The amount save on fuel bills will depend on the type of fossil fuel being replaced and the unit cost. Energy saving trust estimate the energy savings at £130 per year when replacing gas, £620 per year when replacing electricity, £310 per year when replacing oil and £330 when replacing solid fuel. The savings are based on a CoP of 3.
For those living away from the mains gas supply and relying on off mains fuel, such as heating oil, lpg or electricity, biomass is a fuel choice that is both green and inexpensive.
Five years ago fuel oil was less than 20p per litre. It is now more than 63p — a rise of 175 per cent. Using biomass fuel can be cheaper either by installing a biomass boiler in place of a conventional boiler, or simply by substituting some existing space heating with solid fuel stoves.
A standalone stove can cost around £5,800 and fuel can cost as little as £35 per tonne of logs bought locally. Using a biomass system can improve your CO2 emissions by up to 9.5 tonnes per year compared to a solid coal fired system or electric storage heating. Biomass is a carbon neutral fuel burning plant material, the CO2 it emits when burnt is the same amount as when it grew therefore the effect to the planet is neutral.
6. Low-energy lighting
Energy saving light bulbs can last up to 10 times longer than ordinary bulbs. They cost as little as £3 each and can save around £55 per year. High wattage incandescent lighting is soon to be a thing of the past and is slowly being phased out. 100w and 60w lamps are no longer available as of last year because they are considered to be a waste of electricity as only around 5% of the energy consumed is turned into light. Lighting that is more energy efficient is being promoted such as LEDs (light emitting diodes) and CFLs (compact fluorescent lights).
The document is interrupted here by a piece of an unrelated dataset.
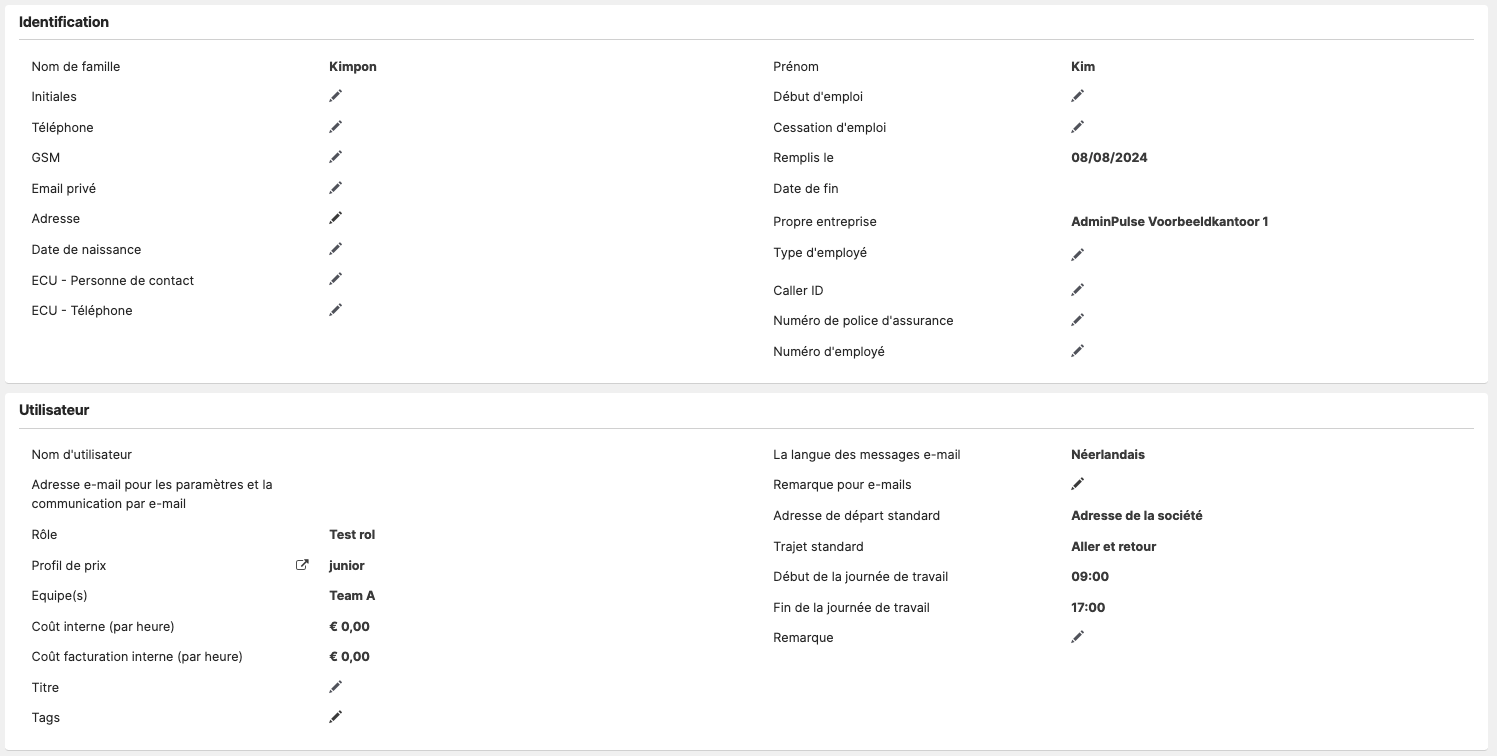Edit the GSM field
The width and height of the screenshot is (1497, 756).
pyautogui.click(x=336, y=157)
7. Energy Efficient Boilers
Replacing an old boiler with a modern energy efficient boiler will reduce fuel bills significantly. Typical installation cost for a gas boiler is £2,300 according to The Energy Savings Trust, which estimates the saving to be £105-300 depending on how old and inefficient your existing boiler is. Savings on a modern oil fired boiler will be even greater.
8. Secondary glazing
Giving period windows a makeover by ensuring they fit the frames correctly, adding draught seals and replacing any missing or cracked panes of glass will make a very significant difference to their energy performance. It is also worth considering adding secondary glazing – which can bring the performance of original period windows up to the standards of modern double glazing.
A whole house costs can cost from as little as £700 with savings of around £100 per year.
9. Under floor heating
Running costs for under floor heating tend to be between 10-30 per cent cheaper than a radiator based system. The reason being, the emitter (the floor) has a larger surface area then the standard radiator, and so it requires the water to be heated to a lower temperature to achieve the same output. It’s also very comfortable and space efficient, making it very popular with self-builders and extenders.
Installing under floor heating can cost around £2,000 more than conventional radiators. However, many DIYers lay the piping themselves which helps to keep the cost down.
10. Green finishes
Natural finishes are the next step in continuing the eco theme throughout the home. There is little point in installing eco friendly and efficient systems and contradicting your good work by using conventional paints high in toxins and chemicals. Natural or organic paints are non-toxic and are made from natural ingredients such as water, vegetable oils, plant dyes and natural minerals. Conventional paints are based on solvents containing VOCs (volatile organic compounds) which are emitted when the solvent evaporates.
This has been linked to health problems such as allergies and respiratory problems. Eco paints are non-toxic are considered ‘low-VOC’ (low volatile organic compounds) and are therefore a good eco alternative. A 5lt tin of eco paint will cost around £35. Although this may be around £10 more than conventional paints.